微量细胞毒试验检测各类免疫细胞的数量

基本原理

在补体存在的情况下，针对淋巴细胞CD分子的McAb与相应的CD分子结合，可将细胞杀死，其细胞膜失去屏障作用而使伊红染料透入细胞内，使之染呈红色。而无相应CD分子的细胞则不受损伤，因而不着色。计数死亡细胞数，即可判断待检细胞是否具有相应的CD分子，从而确定T细胞的亚群。该方法简便易行，准确性较高。

试剂及材料

（1）新鲜兔补体

（2）5％伊红染料

（3）0.8％戊二醛

（4）其余材料同前。

操作方法

（1）用1640营养液悬浮PBMC，计数后调整细胞浓度至2×106/ml。加入20孔塑料软板中，每孔10μl，每份标本加4孔；

（2）分别加入抗CD3、CD4、CD8的McAb每孔10μl，同时设阴性对照。振荡混匀5s，放湿盒，37℃作用30min

（3）加入新鲜兔补体，每孔40μl，振荡混匀5s，放37℃湿盒内作用60min；

（4）加入5％伊红染料，每孔20μl，室温10min；

（5）加入0.8％戊二醛，每孔30μl，室温静置15min；

结果观察

将孔中液体吸去一部分，余下的混匀后，滴入白细胞计数池内，在显微镜下观察.死亡细胞呈暗红色，无折光性，体积变大；活细胞则不着色，折光性强，体积大小正常。
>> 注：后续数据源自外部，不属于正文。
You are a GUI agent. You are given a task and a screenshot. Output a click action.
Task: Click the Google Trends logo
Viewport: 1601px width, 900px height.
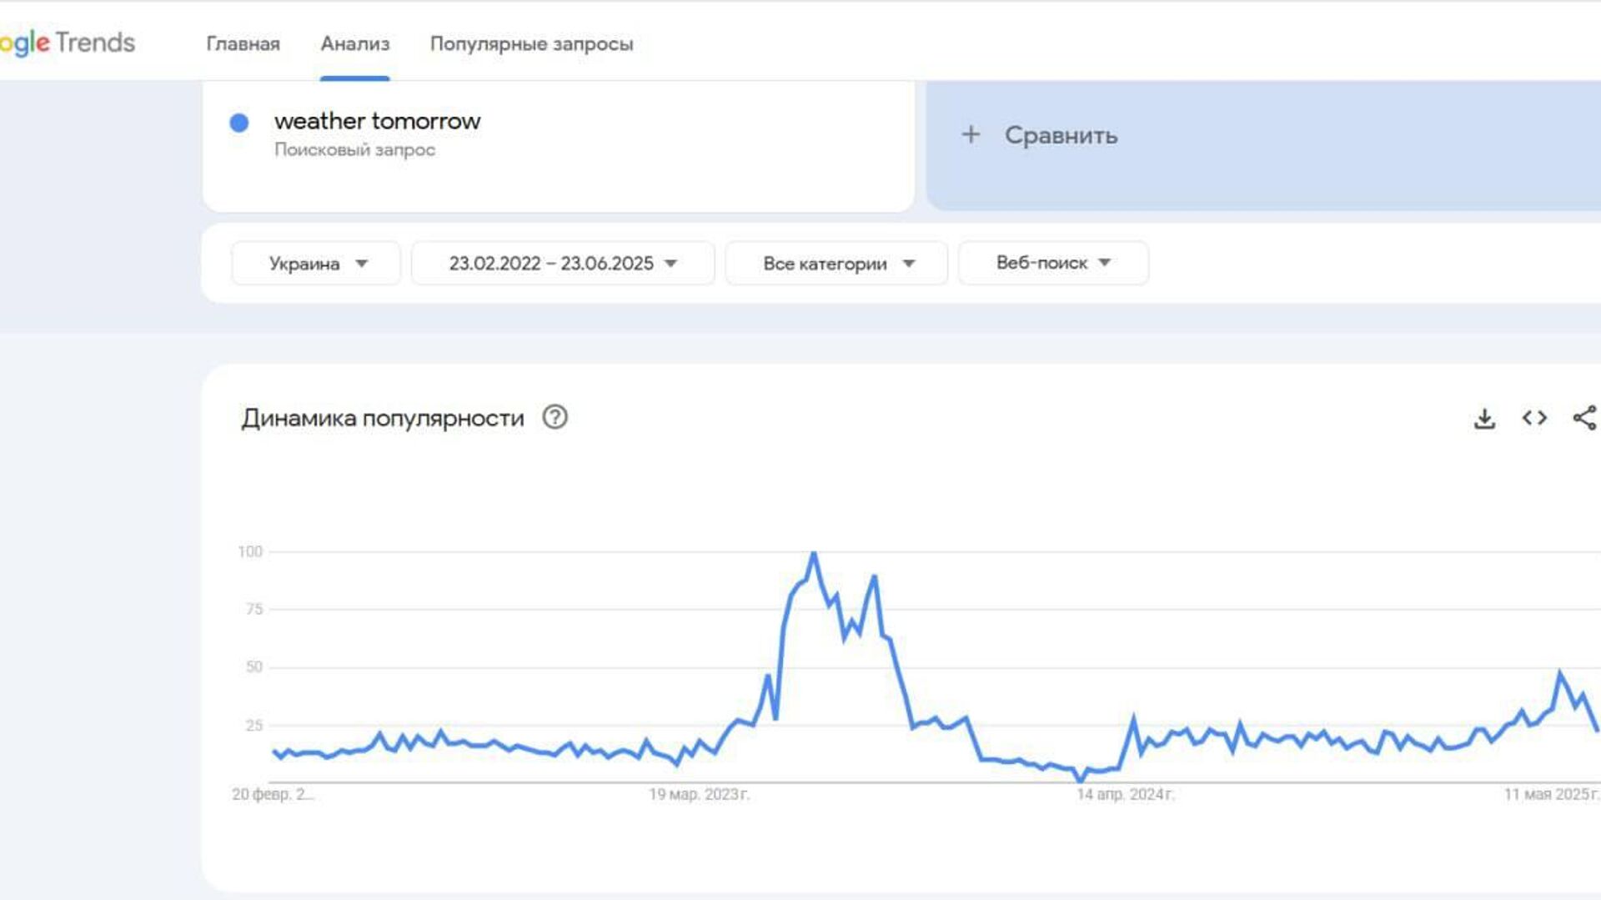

计数白细胞池4个大方格内全部淋巴细胞，按下式计算出死亡细胞百分率：

死亡细胞％=(实验组死亡细胞数-阴性对照组自然死亡细胞数)/4个大方格内淋巴细胞总数×100％

注意事项

（1）使用的兔补体宜新鲜，高活性且对淋巴细胞无天然毒性，使用之前需作补体的天然毒性试验，将毒性大的兔血清补体弃去。采集的补体要求将20只以上的兔血清混合，小量分装，-20℃低温保存。

（2）分离的淋巴细胞要新鲜，放置时间不应超过12h，否则淋巴细胞活力降低或自然死亡，影响结果。